*What this task involves*
Pick out every line of the items below that contains the word "button", and copy each of those lines in full.

*Supplied records*

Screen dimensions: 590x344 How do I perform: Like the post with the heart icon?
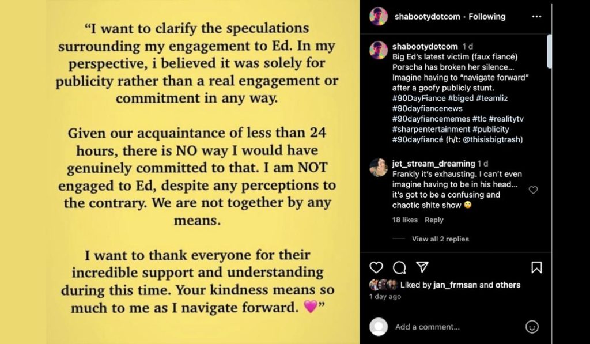376,267
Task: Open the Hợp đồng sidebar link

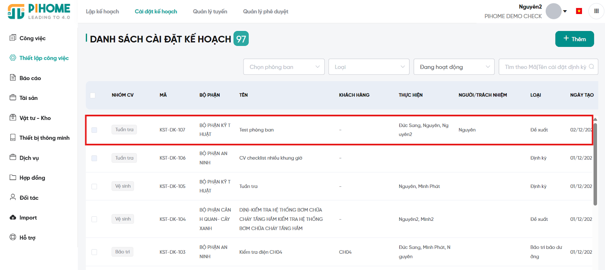Action: coord(32,178)
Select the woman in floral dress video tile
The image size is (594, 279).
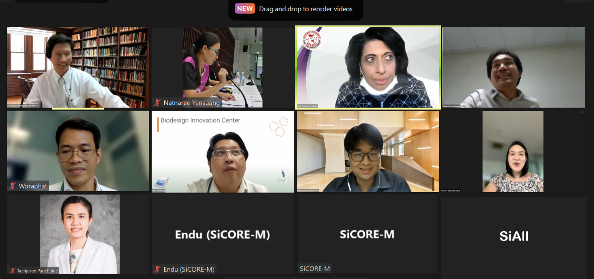(x=513, y=152)
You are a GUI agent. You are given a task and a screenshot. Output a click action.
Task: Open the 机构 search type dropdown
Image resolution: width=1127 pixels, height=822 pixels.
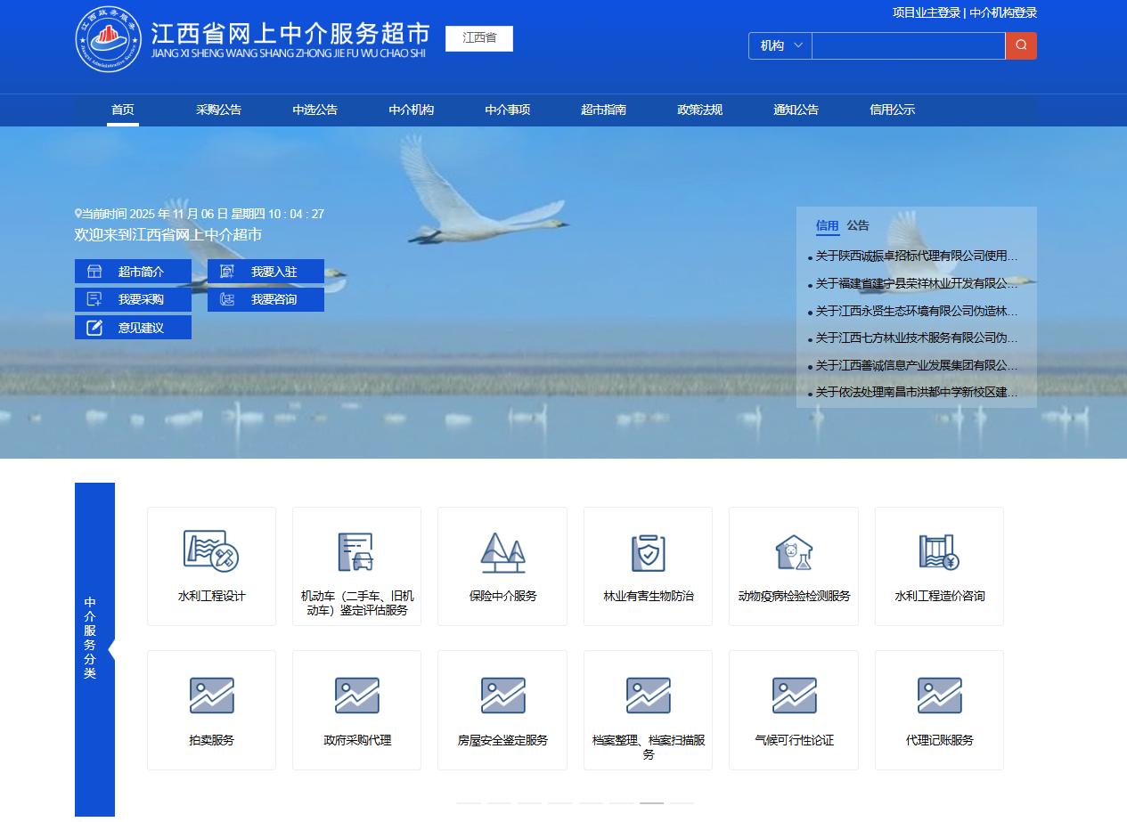click(x=780, y=45)
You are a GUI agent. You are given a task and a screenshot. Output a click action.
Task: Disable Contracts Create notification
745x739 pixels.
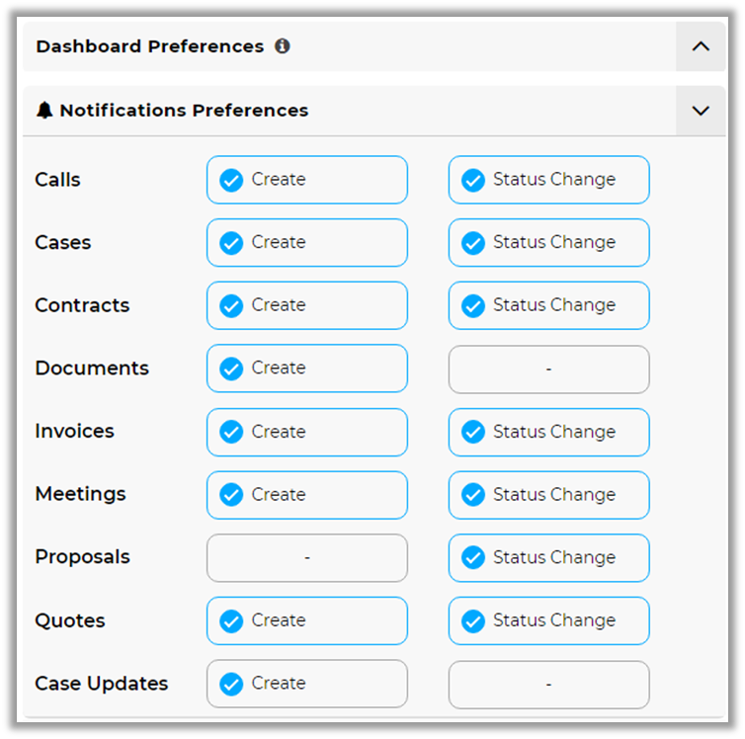coord(306,305)
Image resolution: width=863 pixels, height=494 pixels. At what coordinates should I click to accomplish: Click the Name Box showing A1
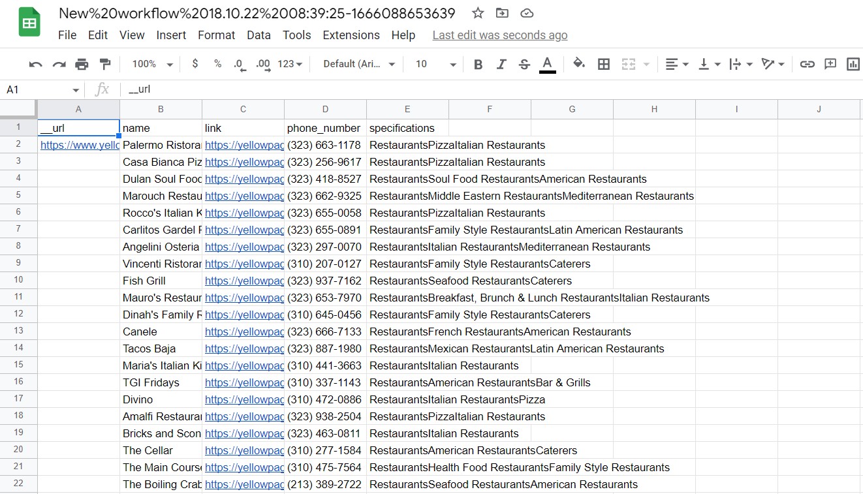point(40,89)
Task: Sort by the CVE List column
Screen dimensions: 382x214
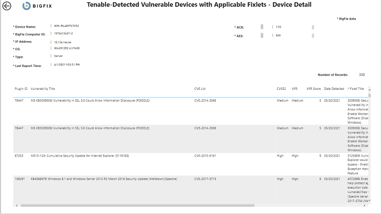Action: pyautogui.click(x=200, y=89)
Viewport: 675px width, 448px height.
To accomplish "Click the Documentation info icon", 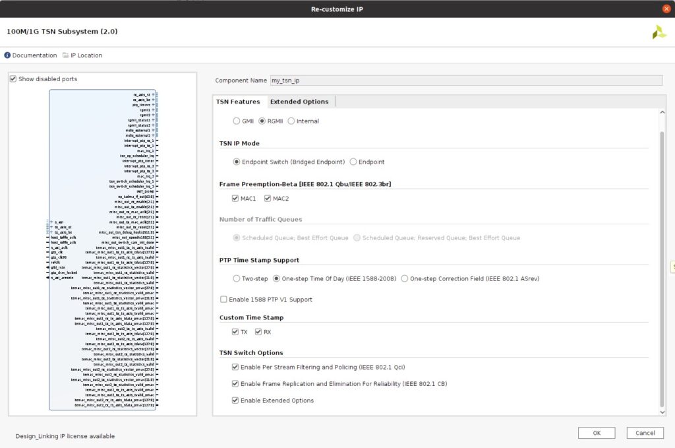I will [8, 55].
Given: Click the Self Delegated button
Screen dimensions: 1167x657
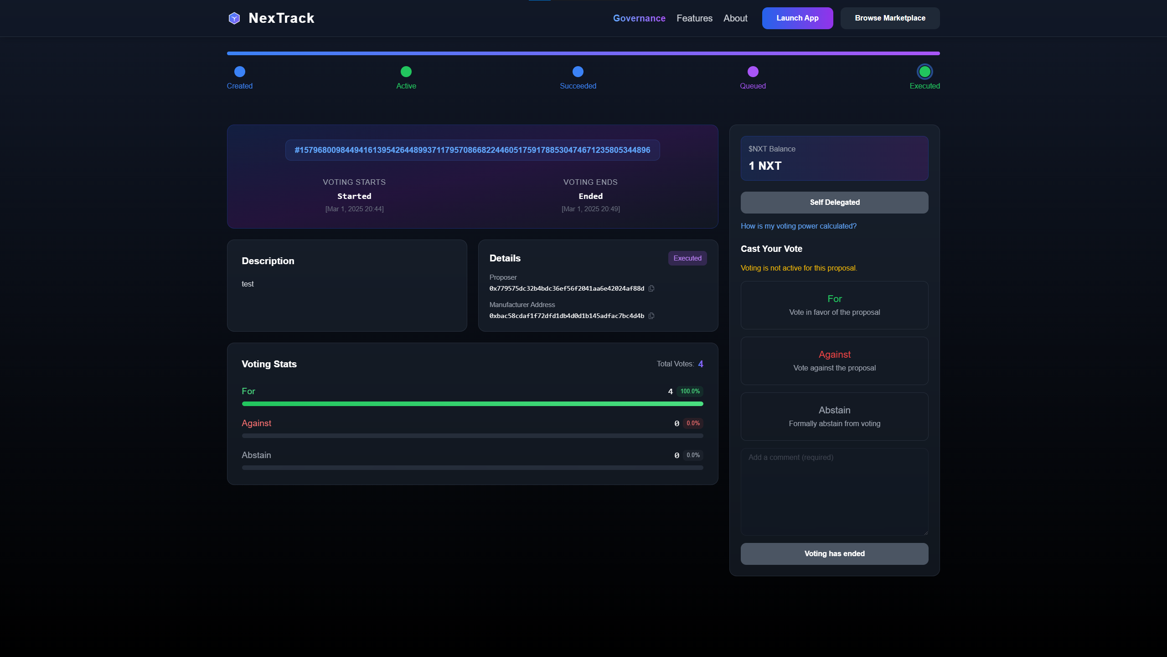Looking at the screenshot, I should (834, 202).
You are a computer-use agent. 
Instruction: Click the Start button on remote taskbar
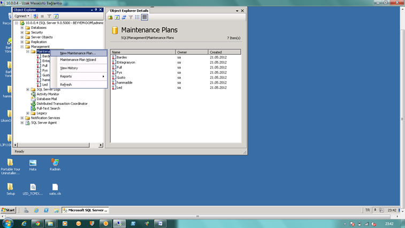point(9,210)
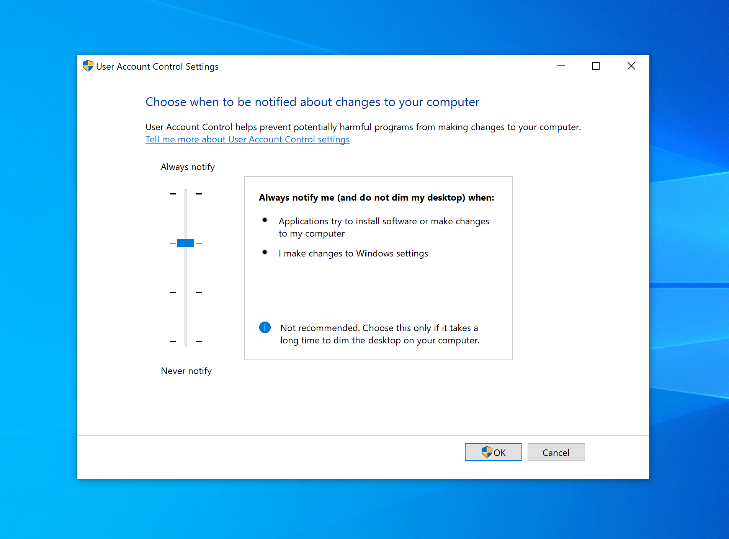
Task: Click the 'Always notify' label
Action: (x=188, y=167)
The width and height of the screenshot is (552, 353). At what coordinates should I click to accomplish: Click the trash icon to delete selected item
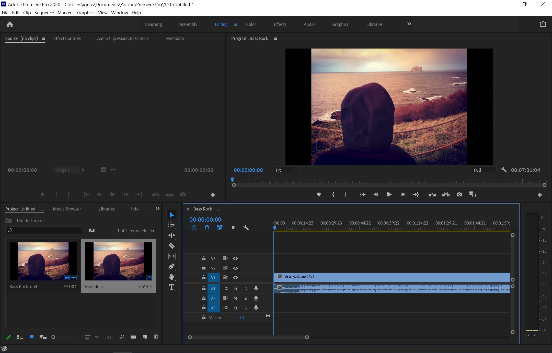click(x=156, y=337)
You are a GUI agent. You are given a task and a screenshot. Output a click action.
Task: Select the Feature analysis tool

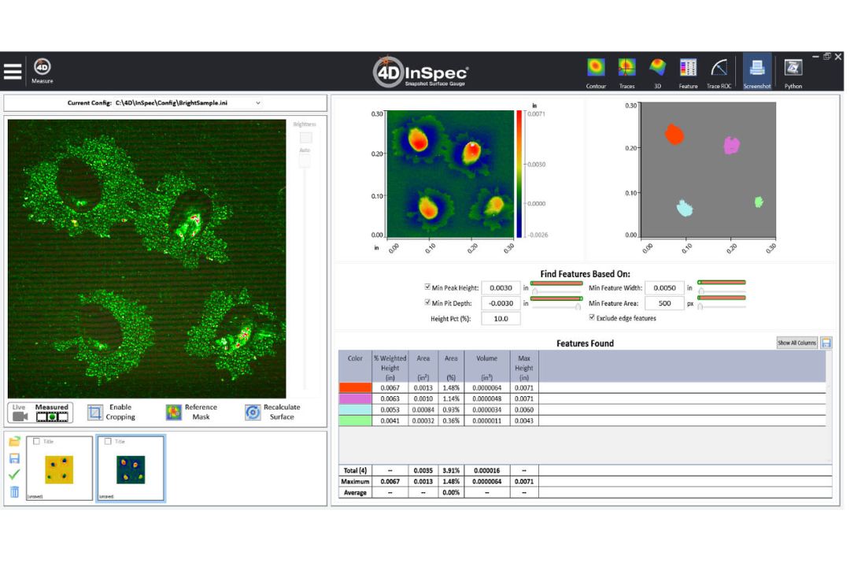[x=688, y=69]
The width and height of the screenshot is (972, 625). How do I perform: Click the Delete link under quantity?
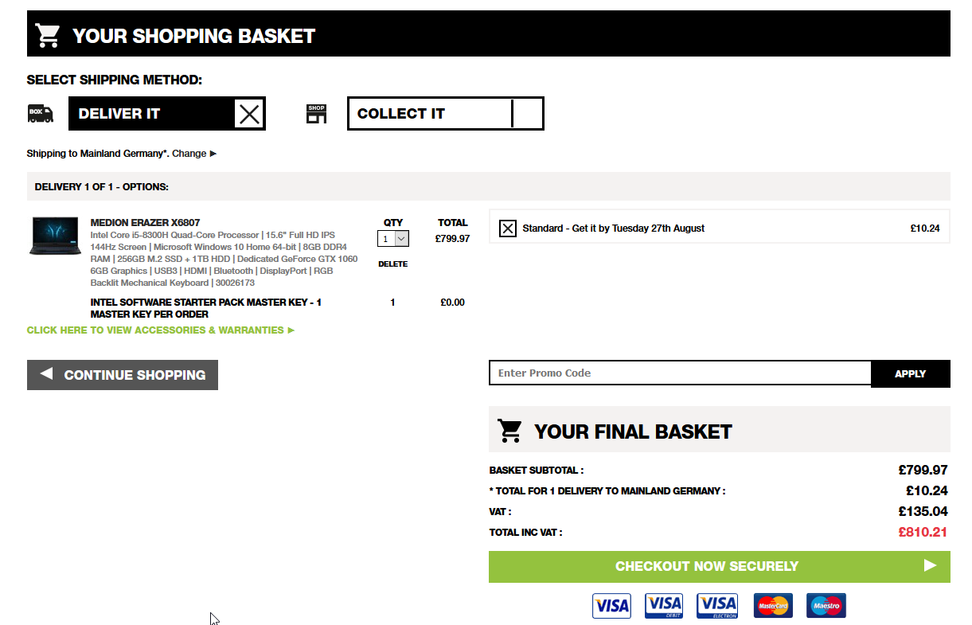[x=392, y=264]
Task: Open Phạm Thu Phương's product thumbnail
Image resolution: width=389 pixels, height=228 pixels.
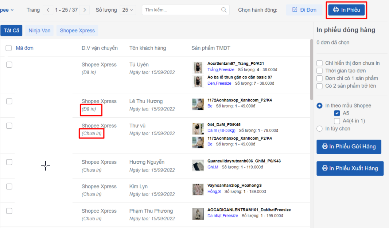Action: pyautogui.click(x=198, y=213)

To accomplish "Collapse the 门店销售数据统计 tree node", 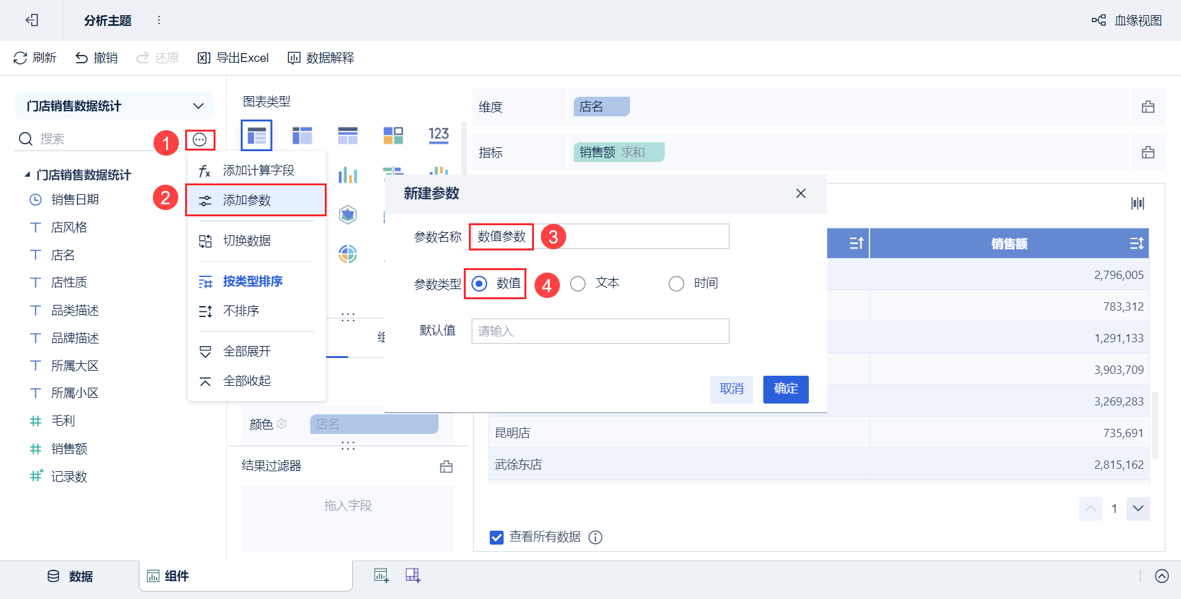I will (x=27, y=175).
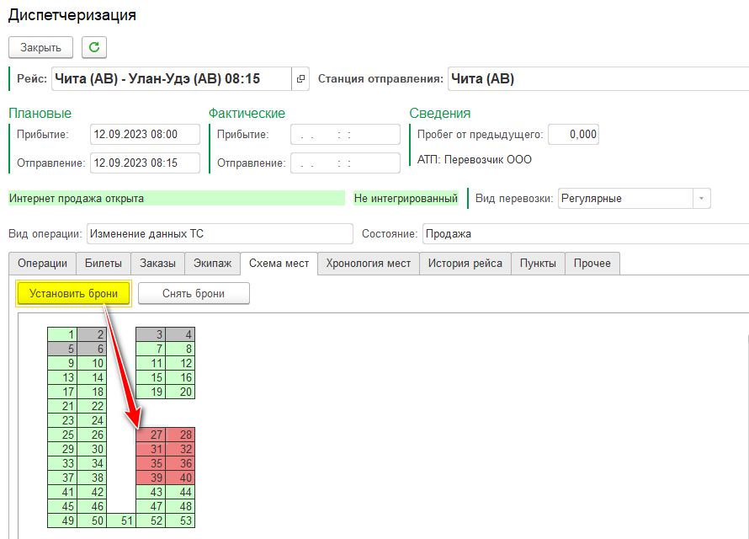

*Problem solution*
Given: Click the Self Delegated button
Instruction: Click the Start button on remote taskbar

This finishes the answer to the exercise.